Nature Deficit Disorder Created by Urban Density


"... Researchers at Indiana University School of Medicine-Purdue University and the University of Washington reported that greener neighborhoods are associated with slower increases in children’s body mass, regardless of residential density. One reason that last point is important ... is that it dispels the mistaken assumption that more green equals more sprawl.

We need nearby nature everywhere, especially in the most urban neighborhoods. That principle must be among the central precepts of any planning for the future of urban design, education, and health care – and should be at the forefront of any discussion of child obesity ..."

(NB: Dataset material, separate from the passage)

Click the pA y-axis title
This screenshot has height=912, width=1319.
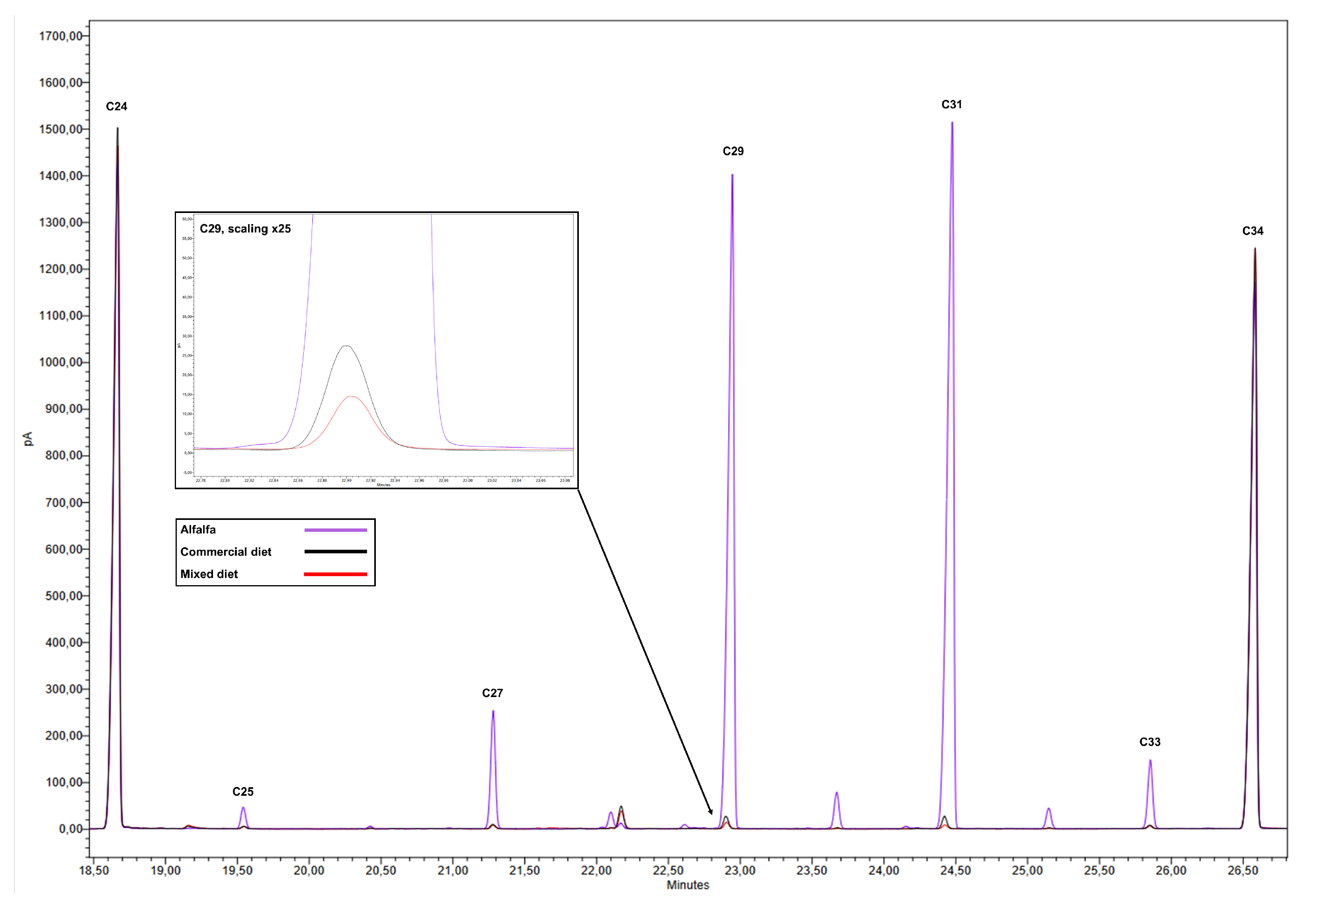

These statements come from "People In Nature," by Richard Louv, in Psychology Today, Jan. 2009. Richard Louv coined the term "nature deficit disorder," from which today's increasingly obese, sedentary, allergy-afflicted children suffer, because they do not get out into the woods, meadows and beaches which earlier generations had easy access to. Of course, they never will, if we destroy the woods, meadows and beaches in the urban settings in which over half of humanity now grow up.

Sunday, April 13, 2008

Big Close Houses Mean Brown Dying Trees

The tree in the middle of this photo has gone brown -- where once it stood near little cottages at Gonzales Bay it is now crowded by monster houses. Damage to its roots during their construction, or lack of water due to the strain on the aquifer may be responsible -- now it is reduced to being an example of how building destroys the urban forest.

The houses on Gonzales Beach have a sea view, but thanks to the cement retaining walls they are built behind, the bay they look over contains ever less marine life. The cement walls cause incoming waves to bounce back, changing the kind of habitat the bay used to be and dislocating seaweeds, sea bottom and associated species like crabs, clams and sea worms.